Source code for ignite.metrics.rec_sys.mrr

from typing import Callable

import torch

from ignite.exceptions import NotComputableError
from ignite.metrics.metric import Metric, reinit__is_reduced, sync_all_reduce

__all__ = ["MRR"]


[docs]class MRR(Metric):
    r"""Calculates the Mean Reciprocal Rank (MRR) at `k` for Recommendation Systems.

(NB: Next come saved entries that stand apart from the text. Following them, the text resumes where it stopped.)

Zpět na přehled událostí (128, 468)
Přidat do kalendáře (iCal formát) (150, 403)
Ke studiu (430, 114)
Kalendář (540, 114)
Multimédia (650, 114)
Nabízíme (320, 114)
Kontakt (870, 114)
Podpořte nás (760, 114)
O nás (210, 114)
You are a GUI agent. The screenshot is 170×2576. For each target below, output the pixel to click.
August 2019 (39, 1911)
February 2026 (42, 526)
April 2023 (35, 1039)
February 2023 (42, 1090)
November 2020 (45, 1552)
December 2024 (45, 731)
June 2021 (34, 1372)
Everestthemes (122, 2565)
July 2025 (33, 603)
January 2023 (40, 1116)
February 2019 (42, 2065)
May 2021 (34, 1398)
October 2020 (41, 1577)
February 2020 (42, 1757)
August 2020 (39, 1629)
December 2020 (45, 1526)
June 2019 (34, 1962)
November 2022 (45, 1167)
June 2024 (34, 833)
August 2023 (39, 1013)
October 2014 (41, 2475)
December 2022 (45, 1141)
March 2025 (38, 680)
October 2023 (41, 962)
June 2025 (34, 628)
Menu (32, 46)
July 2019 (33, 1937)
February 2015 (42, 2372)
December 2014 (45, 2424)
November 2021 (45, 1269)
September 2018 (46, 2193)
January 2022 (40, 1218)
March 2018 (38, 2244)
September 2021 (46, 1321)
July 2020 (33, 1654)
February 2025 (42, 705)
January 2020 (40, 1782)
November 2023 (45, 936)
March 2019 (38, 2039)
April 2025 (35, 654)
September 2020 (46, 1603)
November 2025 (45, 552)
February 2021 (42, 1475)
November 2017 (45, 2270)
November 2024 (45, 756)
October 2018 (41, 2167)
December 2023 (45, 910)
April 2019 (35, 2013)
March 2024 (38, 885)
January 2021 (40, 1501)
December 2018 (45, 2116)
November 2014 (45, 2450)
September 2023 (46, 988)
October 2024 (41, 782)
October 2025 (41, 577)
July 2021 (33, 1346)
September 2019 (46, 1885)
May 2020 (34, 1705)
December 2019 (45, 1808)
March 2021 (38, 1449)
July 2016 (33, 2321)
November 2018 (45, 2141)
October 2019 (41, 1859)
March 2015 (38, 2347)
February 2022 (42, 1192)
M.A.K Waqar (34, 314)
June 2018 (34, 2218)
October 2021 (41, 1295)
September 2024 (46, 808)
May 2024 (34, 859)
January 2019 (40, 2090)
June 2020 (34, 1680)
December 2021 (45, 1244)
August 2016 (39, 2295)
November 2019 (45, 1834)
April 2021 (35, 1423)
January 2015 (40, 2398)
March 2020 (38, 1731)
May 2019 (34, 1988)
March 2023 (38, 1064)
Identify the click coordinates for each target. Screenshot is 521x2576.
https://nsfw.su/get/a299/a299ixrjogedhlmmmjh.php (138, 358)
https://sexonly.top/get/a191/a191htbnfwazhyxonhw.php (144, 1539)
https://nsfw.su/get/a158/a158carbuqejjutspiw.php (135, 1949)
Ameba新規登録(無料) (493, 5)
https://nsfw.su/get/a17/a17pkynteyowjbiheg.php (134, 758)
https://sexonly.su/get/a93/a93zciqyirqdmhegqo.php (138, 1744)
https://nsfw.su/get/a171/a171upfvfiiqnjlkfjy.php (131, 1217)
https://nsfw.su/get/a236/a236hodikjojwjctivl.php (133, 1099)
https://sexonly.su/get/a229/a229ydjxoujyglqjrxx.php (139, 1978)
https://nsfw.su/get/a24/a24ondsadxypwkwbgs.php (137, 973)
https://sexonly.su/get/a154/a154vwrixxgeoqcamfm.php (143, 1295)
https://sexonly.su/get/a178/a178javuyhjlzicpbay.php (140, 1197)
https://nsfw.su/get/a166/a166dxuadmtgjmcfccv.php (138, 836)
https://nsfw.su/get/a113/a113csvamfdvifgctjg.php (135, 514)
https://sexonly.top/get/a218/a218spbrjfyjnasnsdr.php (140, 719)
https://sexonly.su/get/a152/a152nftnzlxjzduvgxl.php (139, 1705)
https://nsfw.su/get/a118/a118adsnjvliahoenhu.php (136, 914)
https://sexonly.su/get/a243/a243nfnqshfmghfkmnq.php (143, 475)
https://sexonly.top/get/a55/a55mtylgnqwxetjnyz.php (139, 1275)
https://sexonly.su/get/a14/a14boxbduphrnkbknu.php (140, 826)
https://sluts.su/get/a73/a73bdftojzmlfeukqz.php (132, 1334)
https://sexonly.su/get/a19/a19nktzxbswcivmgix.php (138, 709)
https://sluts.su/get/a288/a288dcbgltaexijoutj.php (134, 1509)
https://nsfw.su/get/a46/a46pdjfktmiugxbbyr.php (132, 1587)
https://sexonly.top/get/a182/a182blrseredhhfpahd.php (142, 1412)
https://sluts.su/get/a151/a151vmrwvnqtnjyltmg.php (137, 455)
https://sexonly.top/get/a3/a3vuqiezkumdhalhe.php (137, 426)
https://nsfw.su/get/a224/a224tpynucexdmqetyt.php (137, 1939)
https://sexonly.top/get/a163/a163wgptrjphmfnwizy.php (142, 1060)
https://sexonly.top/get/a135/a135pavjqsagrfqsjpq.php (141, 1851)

    MRR measures the average of the reciprocal of the rank of the first relevant item
    in the predicted list. It is widely used in retrieval systems, recommendation systems,
    and RAG pipelines.

    .. math:: \text{MRR}@K = \frac{1}{N} \sum_{i=1}^{N} \frac{1}{\text{rank}_i}

    where :math:`\text{rank}_i` is the rank (1-indexed) of the first relevant item
    in the top-K predictions for user :math:`i`. If no relevant item is found in the
    top-K, the reciprocal rank for that user is 0.

    - ``update`` must receive output of the form ``(y_pred, y)``.
    - ``y_pred`` is expected to be raw logits or probability score for each item in the catalog.
    - ``y`` is expected to be binary (only 0s and 1s) values where `1` indicates relevant item.
      Graded relevance labels are also supported via ``relevance_threshold``.
    - ``y_pred`` and ``y`` are only allowed shape :math:`(batch, num\_items)`.
    - returns a list of MRR ordered by the sorted values of ``top_k``.

    Args:
        top_k: a list of sorted positive integers that specifies `k` for calculating MRR@top-k.
        ignore_zero_hits: if True, users with no relevant items (ground truth tensor being all zeros)
            are ignored in computation of MRR. If set False, such users are counted as having
            reciprocal rank of 0. By default, True.
        relevance_threshold: minimum label value to be considered relevant. Defaults to ``1``,
            which handles standard binary labels and graded relevance scales (e.g. TREC-style
            0-4) by treating any label >= 1 as relevant.
        output_transform: a callable that is used to transform the
            :class:`~ignite.engine.engine.Engine`'s ``process_function``'s output into the
            form expected by the metric.
            The output is expected to be a tuple `(prediction, target)`
            where `prediction` and `target` are tensors
            of shape ``(batch, num_items)``.
        device: specifies which device updates are accumulated on. Setting the
            metric's device to be the same as your ``update`` arguments ensures the ``update`` method is
            non-blocking. By default, CPU.
        skip_unrolling: specifies whether input should be unrolled or not before being
            processed. Should be true for multi-output models..

    Examples:
        To use with ``Engine`` and ``process_function``, simply attach the metric instance to the engine.
        The output of the engine's ``process_function`` needs to be in the format of
        ``(y_pred, y)``. If not, ``output_tranform`` can be added
        to the metric to transform the output into the form expected by the metric.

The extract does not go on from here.